In his brief and somewhat unsatisfying moment of orgasm, Ed Walsch's desperate thrusting caused his lover's middle-aged ass to bump into the dresser with such force that the scant items resting atop it were thrown off their usual, dutiful stances and upset like annoyed guests at a cocktail party. Snapped forth from a testosterone-fueled stupor by the sound of breaking glass, Ed halted, looked over Diana's moist, hair-plastered shoulder, and then pulled himself out of her with an unpleasant squelch. He ignored her confused look, side-stepped her wide hips and untoned arms, and examined the damage. The overturned water glass was probably the culprit of the sound, but on further inspection it was whole, just on its side. He began to right the few knick-knacks and cheap plastic photo frames until his hands rested on the only thing that looked as if it was worth any money in his whole flat—a brilliant black volcanic glass frame, which was tipped crudely onto its front, toppled over onto the bronzed bullet casing someone had pressed into his hand after his father's twenty-one gun salute. The bullet had caught the glass just wrong, and when Ed tipped the frame back up, the glass was broken, spidered into a dozen shards.
His own face, only three years younger but seeming a dozen, had escaped any harm.
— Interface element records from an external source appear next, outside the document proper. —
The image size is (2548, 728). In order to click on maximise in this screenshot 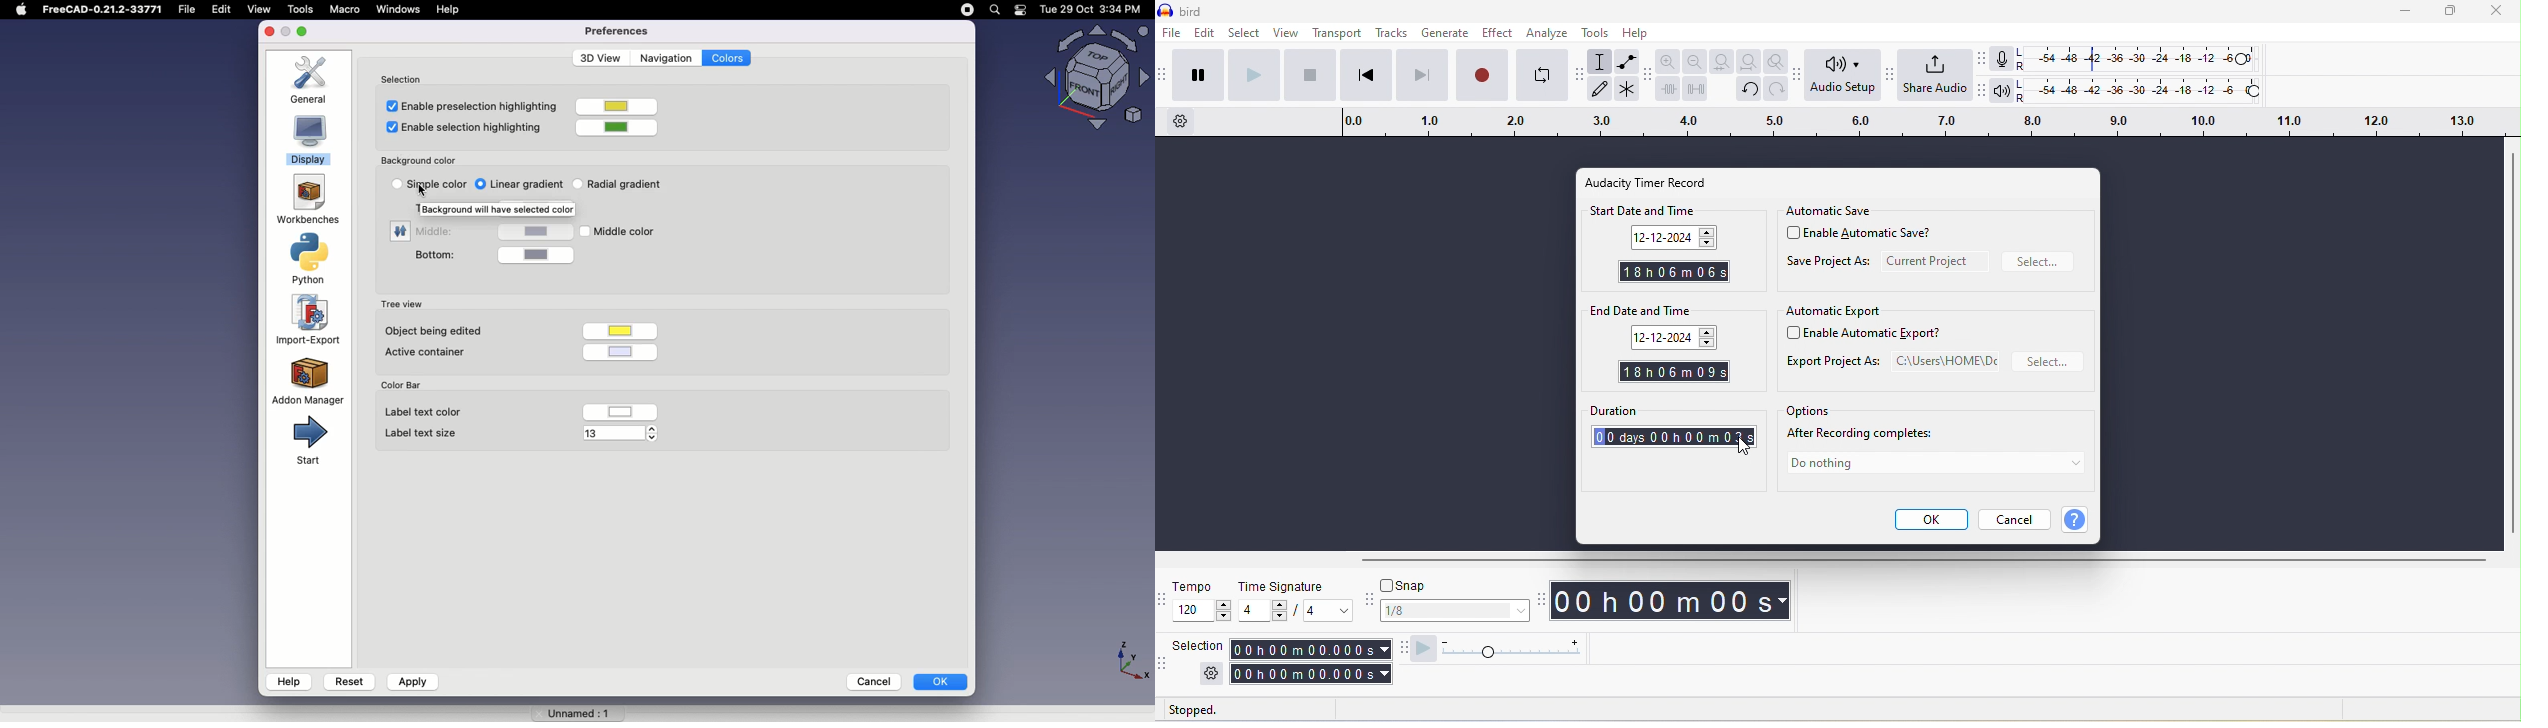, I will do `click(305, 31)`.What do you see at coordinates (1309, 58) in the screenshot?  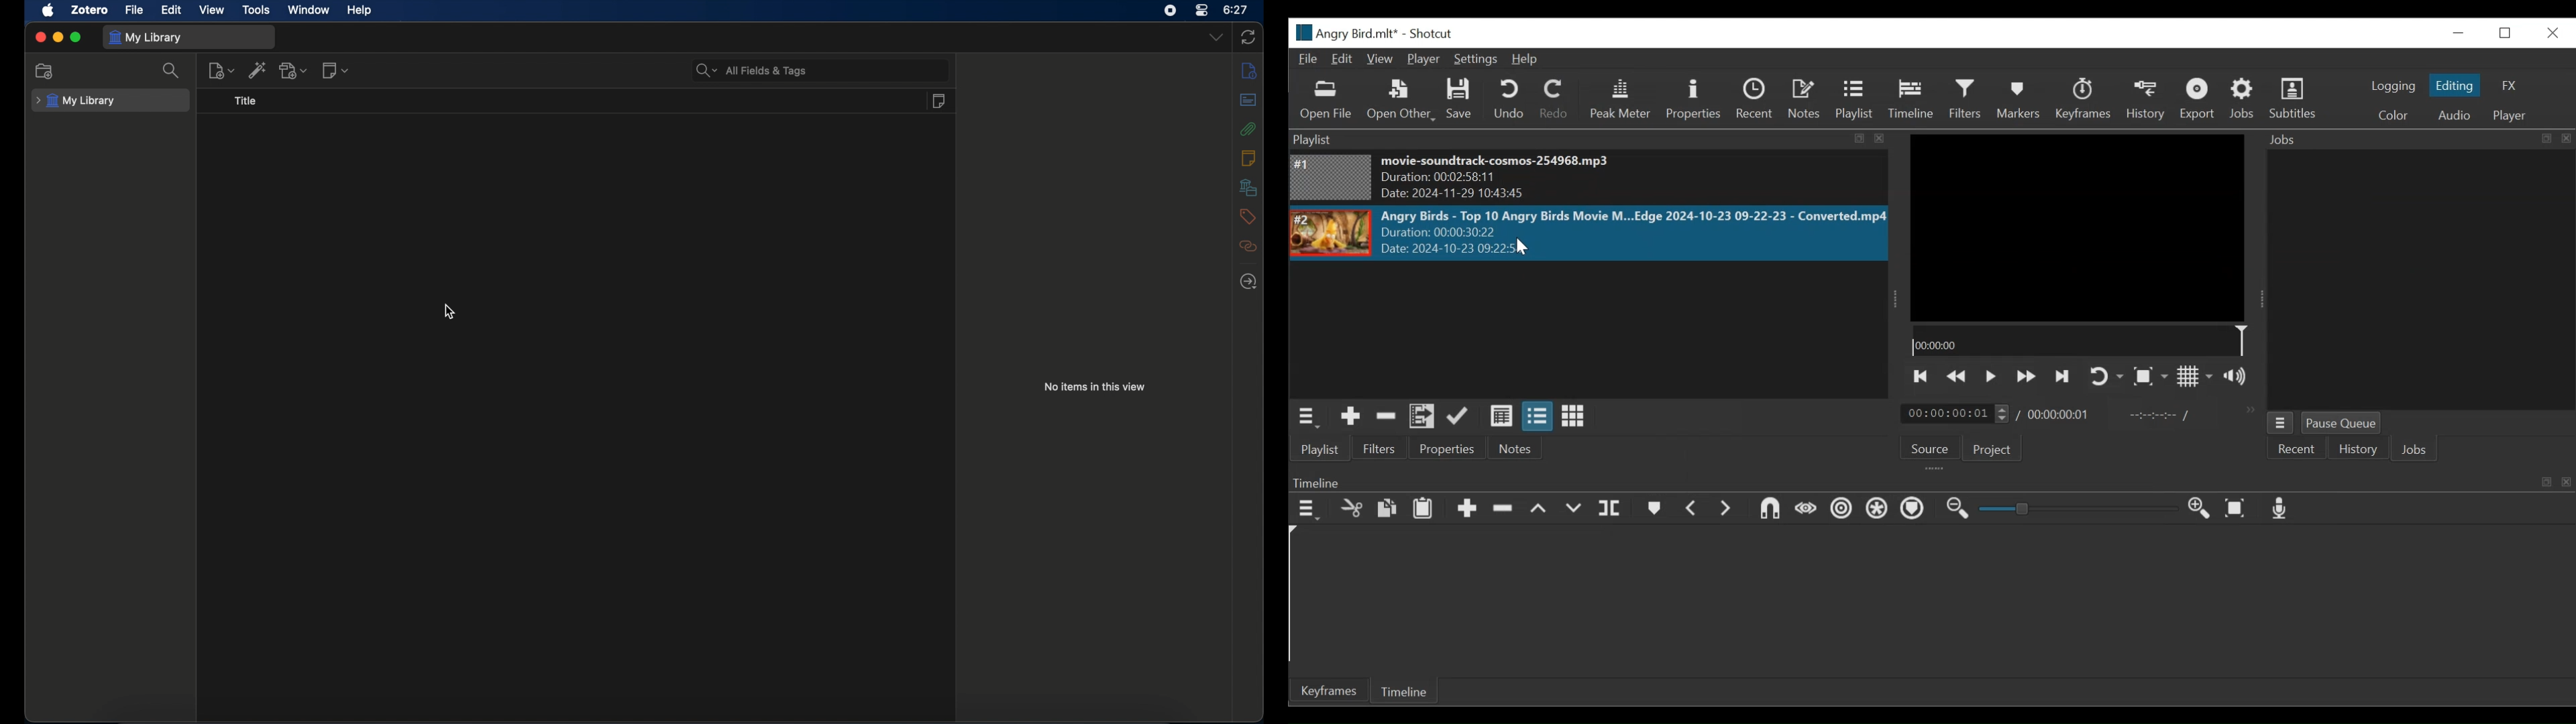 I see `File` at bounding box center [1309, 58].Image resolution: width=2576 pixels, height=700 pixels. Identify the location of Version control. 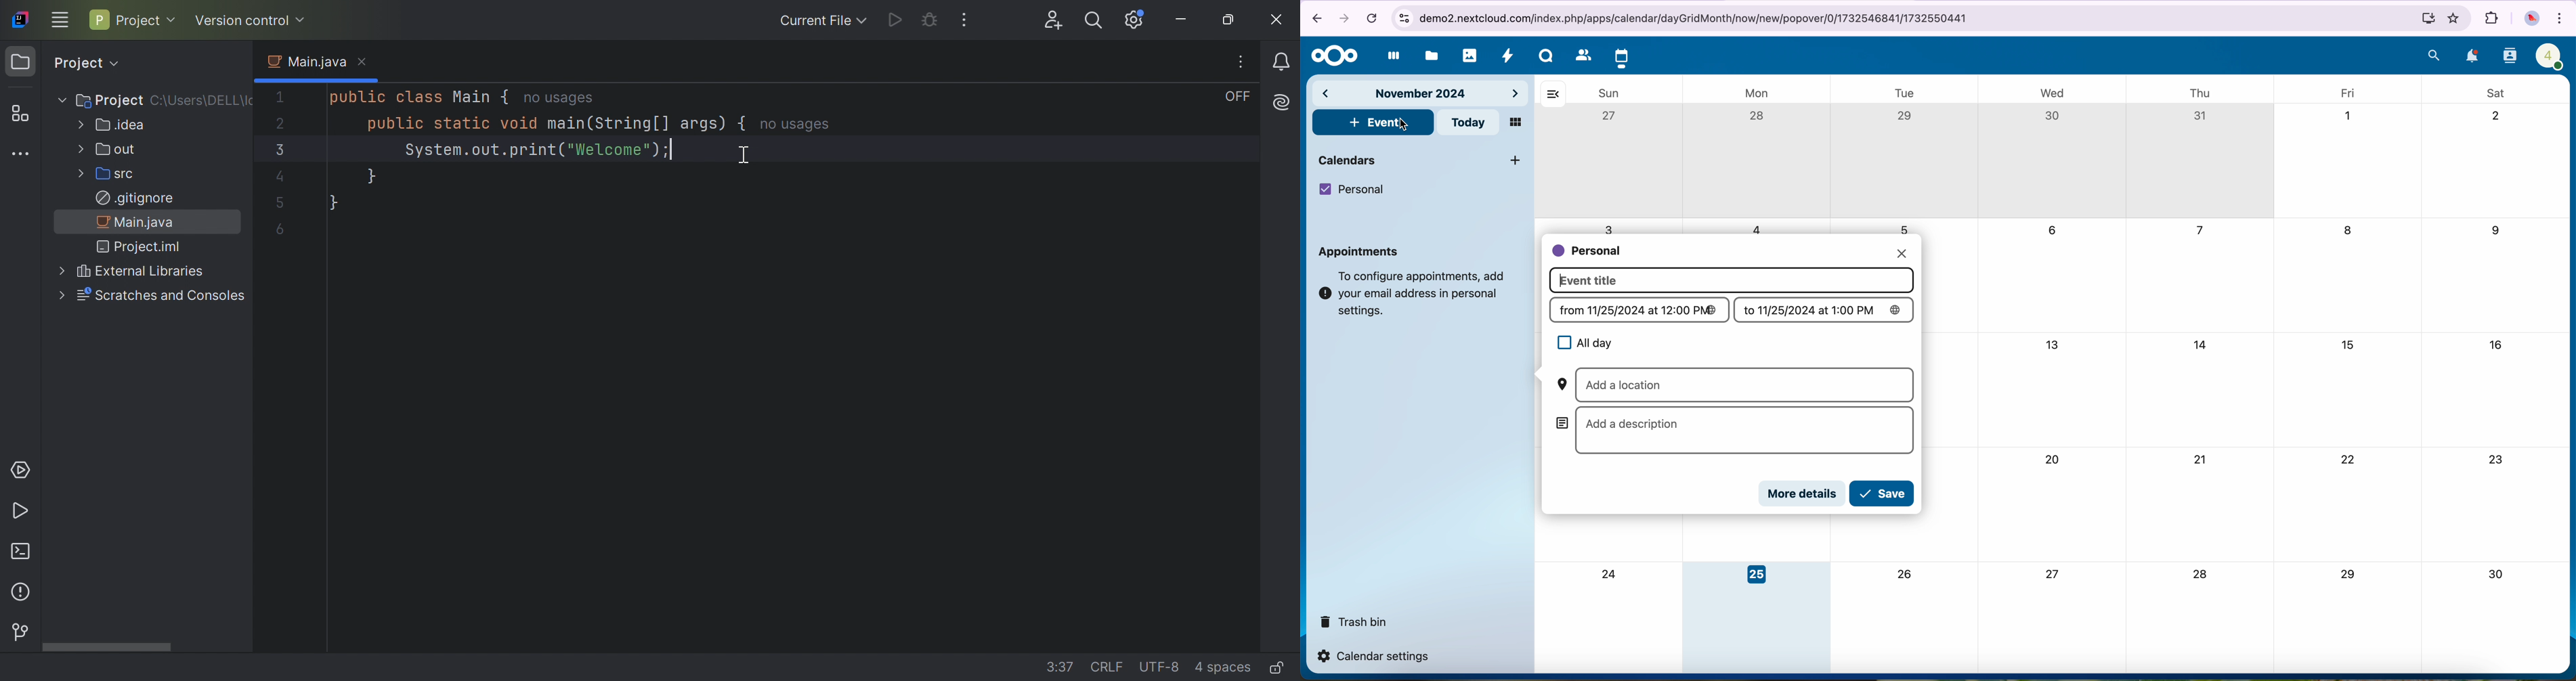
(251, 20).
The three other pairs of brown eyes in the photo were slashed, licked as if by lightning of God.
Ed half turned toward Diana, who was still panting with pinked cheeks from their pseudo-passionate fuck. “Go, please.”
They usually hesitated when he asked them to leave—waiting longer according to the length of their relationship facade—but Diana just pinked further, flared her nostrils and grabbed her clothes unceremoniously. He didn't watch her slam the door.
Only for a moment did Ed abandon the photo, long enough to find some Scotch tape. For the rest of the evening it was in his calloused hands, the thumbs of which ran repeatedly over the smiling faces, smoothing the tape until it was practically part of the glass.